Problem: At present there are two ways in which a person can access virtual meeting content, absent the ability to hear the discussion or follow the proceedings via visual means, such as provided sign language interpreter: streamed text or a subsequent text transcript. This issue deals with creation of the text to be streamed or encapsulated in a transcript.

A "live" captioner, using technology similar to that of a court reporter, can and does include additional information to make the text more meaningful. In my experience, however, some practitioners of this art are not up to the task, and standards would be helpful.

Automated Speech-to-text applications are a work in progress and need considerable improvement in order to be truly accessible. generally, these apps focus on generating an accurate text reproduction of the words spoken. Significant progress has been made in this area. The problem lies in capturing the context:

(1) Who is speaking?

A live captioner usually provides speaker identification. Captioned text frequently is displayed on-screen in the vicinity of the speaker, making it clear who is speaking - if you can see the screen.. A hearing person can usually identify the speaker from their voice. Automated speech-to-text Streamed text usually is in the form of a continuous moving line of text at the bottom of the screen, and knowing who is speaking can be problematic. Observing meeting participants on-screen can help. But for a person relying entirely on a stream of text, it is often impossible to know the identity of the speaker, leading to erroneous assumptions and incorrect understanding of an individual's spoken comments and beliefs. AI should be able to assign speaker identity in some manner - if not the speaker's actual name, then at least the speaker's virtual identity, such as a sequence number or individuals speaking or similar.

(2) When is there a change of speaker?

Along with the issues raised above, it is very important to one's understanding of meeting content to know when there is a change of speaker.
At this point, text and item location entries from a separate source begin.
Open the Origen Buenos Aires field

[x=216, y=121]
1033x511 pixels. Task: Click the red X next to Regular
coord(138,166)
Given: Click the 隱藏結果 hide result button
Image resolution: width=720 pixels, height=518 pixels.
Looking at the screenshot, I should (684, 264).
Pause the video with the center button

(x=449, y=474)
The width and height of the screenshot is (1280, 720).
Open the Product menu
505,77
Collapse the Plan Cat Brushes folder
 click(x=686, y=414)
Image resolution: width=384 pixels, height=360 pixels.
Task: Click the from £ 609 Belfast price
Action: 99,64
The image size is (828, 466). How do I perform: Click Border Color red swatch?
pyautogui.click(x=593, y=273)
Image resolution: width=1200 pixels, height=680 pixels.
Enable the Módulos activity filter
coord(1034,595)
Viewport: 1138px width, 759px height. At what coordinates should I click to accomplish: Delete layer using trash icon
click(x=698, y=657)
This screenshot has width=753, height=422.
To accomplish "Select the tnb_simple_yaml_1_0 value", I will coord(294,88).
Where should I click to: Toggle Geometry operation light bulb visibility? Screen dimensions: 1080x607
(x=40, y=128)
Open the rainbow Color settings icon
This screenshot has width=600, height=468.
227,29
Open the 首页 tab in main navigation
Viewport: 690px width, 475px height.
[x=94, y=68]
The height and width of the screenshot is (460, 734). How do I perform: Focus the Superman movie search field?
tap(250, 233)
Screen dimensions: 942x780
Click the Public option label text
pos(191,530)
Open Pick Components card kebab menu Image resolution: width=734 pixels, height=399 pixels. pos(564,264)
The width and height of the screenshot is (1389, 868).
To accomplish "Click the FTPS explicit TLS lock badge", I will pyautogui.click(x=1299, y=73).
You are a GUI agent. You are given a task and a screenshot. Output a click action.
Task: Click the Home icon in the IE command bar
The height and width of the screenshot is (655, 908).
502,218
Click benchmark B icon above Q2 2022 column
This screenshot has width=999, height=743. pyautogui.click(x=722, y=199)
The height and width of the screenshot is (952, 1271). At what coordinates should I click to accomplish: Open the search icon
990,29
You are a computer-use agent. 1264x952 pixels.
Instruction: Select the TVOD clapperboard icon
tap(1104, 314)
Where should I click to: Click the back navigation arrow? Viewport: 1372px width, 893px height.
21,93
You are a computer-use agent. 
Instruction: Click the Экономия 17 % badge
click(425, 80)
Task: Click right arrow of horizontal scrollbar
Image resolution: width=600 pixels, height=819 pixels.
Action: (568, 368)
A solution would be for the speech-to-text application to at least insert a hard line break when a new speaker emerges.

(3) What is the meaning of the words spoken?

Consider this: The words "WOMAN WITHOUT HER MAN IS A SAVAGE" are spoken.

Do you mean "Woman, without her man, is a savage."?

Or perhaps "Woman: Without her, man is a savage."?

Or even "Woman without! Her man is a savage!!!"?

The meaning of the words spoken are conveyed via cadence, tone of voice, pitch, pauses in speech, facial expression, body language. Capturing the true meaning of speech translated to text is a major issue.

These issues need to be addressed in order to make speech-to-text applications truly accessible.

Received on Monday, 1 March 2021 14:42:29 UTC